Document extract:
## Begin
Relax, have some tea. But for the sake of us all don't complain that this movie does not fit into your fast food world.

Rating: 5 stars
Summary: Masterpiece
Review: Often underrated, this is Kubrick at his best. The cinematography is, of course, breathtaking, lavish and restrained at the same time. The Movie is a kind of orchestrated satire of the western formal rituals of violence and war, from the personal duel to the international battleground, where human beings are parading as cannon fodder. It's terribly appalling and terribly funny. Together with Paths of Glory (1957) and Full Metal Jacket (1987) it makes a monumental Kubrickesque War-trilogy.

Rating: 5 stars
Summary: Surprise, a good film!
Review: I watched this film and like so much. The photograph is fanttastic, the estory is brilhant and havce a air of reality, and how Barry goes up in the social life and he goes down is much real too, excellent film, visit momentobaleia.weblogger.com.br for more.

Rating: 5 stars
Summary: WHEN ELSE HAVE YOU ENJOYED A 3-HOUR FILM.
Review: By turns drawn-out and ecstatically engagingly, Barry Lyndon's is a very different Kubrick endeavour. The gorgeous cinematography and the impeccable lighting that capture the lush greens & castles of Britain are a sight to behold. He places the viewer *into* the eighteenth century. You are living it.

The pace of the film may be somewhat sluggish, it's a 3-hour piece, and several scenes offer the viewer no dialogue at all because this was a time when the gesture, the look, the subtle formality communicated far more than the spoken word. A sharp contrast to today's "fast and furious" approach to film-making. But that's Kubrick for you -- much more to savour than to devour. A spectacle in a class by itself. Must-watch if you can lay your hands on it.

Rating: 4 stars
Summary: Beautiful
Review: I've heard complaints that Barry Lyndon and other Kubrick films lack character depth and emotional involvement. Well, this may sound wierd, but this is the kind of movie I can watch purely for visual enjoyment. Every shot in this film is stunning, like a 17th century painting or something. Barry Lyndon is very much like 2001: A Space Odyssey; slow-moving, beautiful, and hypnotizing. And as far as the 'lack of depth' thing, Kubrick's recognizable and inimitable camera style says it all. The camera usually remains at a distance from the action (except for rare exceptions like fight scenes) , and simply observes. So I guess you could say that Kubrick's style is shallow, but I believe it's meant to be. We aren't supposed to know the motives and inner workings of every character, because after all, we're only observers.
## End
Stated exercise: In the Barry Lyndon reviews, duplicate the stretch from "Relax, have some" through "a good film!" word for word. The lines after this point come from a separate source.

Raw data:
## Begin
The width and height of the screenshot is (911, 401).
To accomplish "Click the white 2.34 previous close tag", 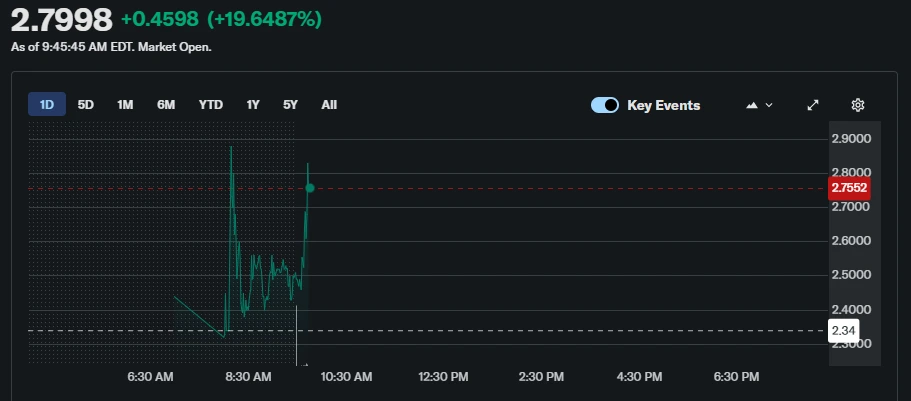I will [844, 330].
## End
## Begin
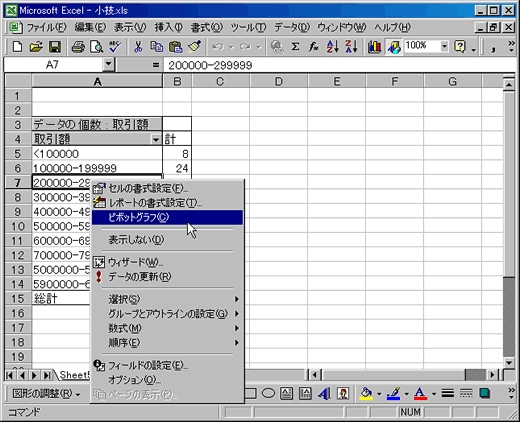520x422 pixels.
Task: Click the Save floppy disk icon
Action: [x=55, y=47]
## End
## Begin
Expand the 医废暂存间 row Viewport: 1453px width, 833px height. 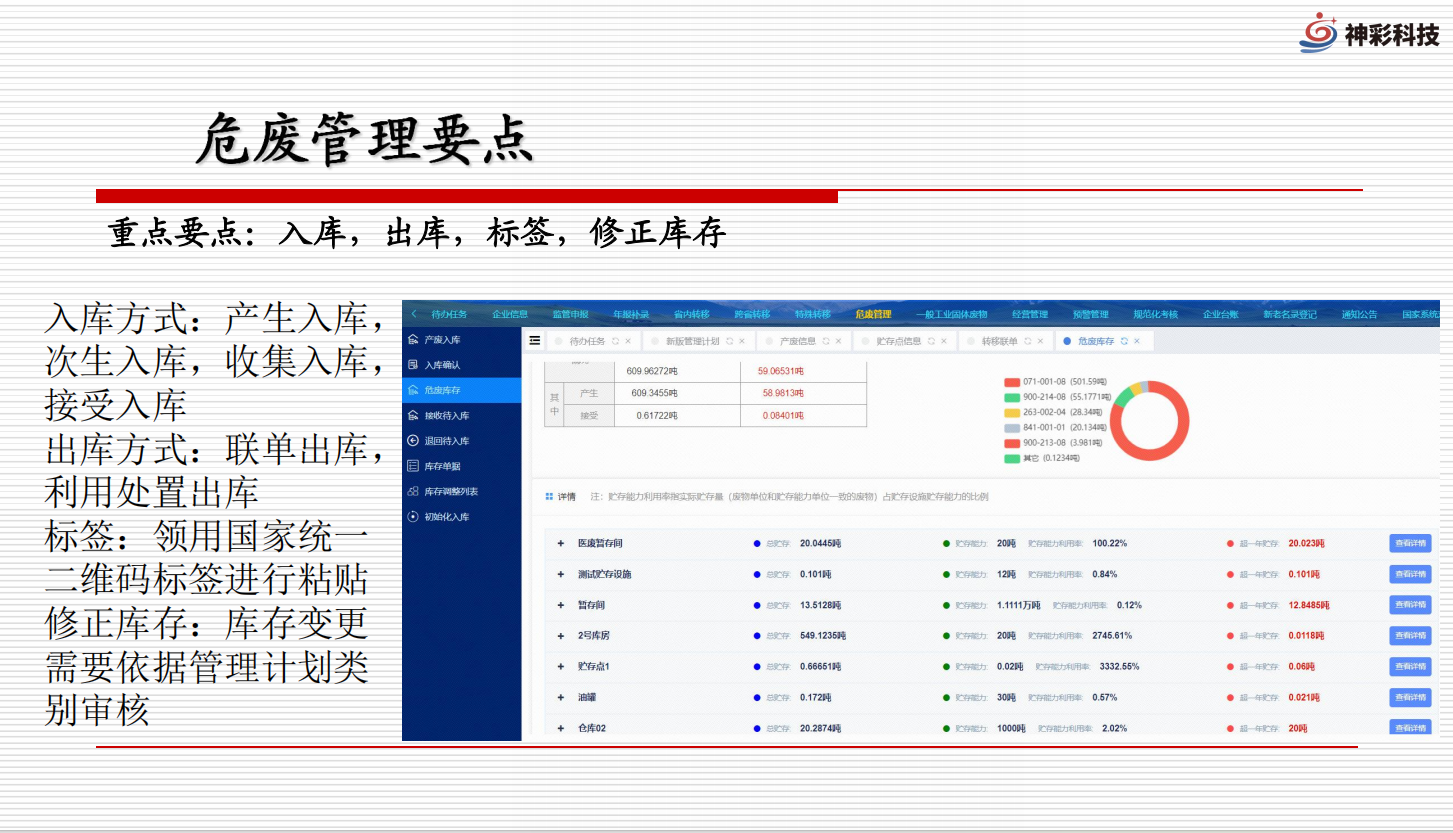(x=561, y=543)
## End
Result of this exercise:
Relax, have some tea. But for the sake of us all don't complain that this movie does not fit into your fast food world.

Rating: 5 stars
Summary: Masterpiece
Review: Often underrated, this is Kubrick at his best. The cinematography is, of course, breathtaking, lavish and restrained at the same time. The Movie is a kind of orchestrated satire of the western formal rituals of violence and war, from the personal duel to the international battleground, where human beings are parading as cannon fodder. It's terribly appalling and terribly funny. Together with Paths of Glory (1957) and Full Metal Jacket (1987) it makes a monumental Kubrickesque War-trilogy.

Rating: 5 stars
Summary: Surprise, a good film!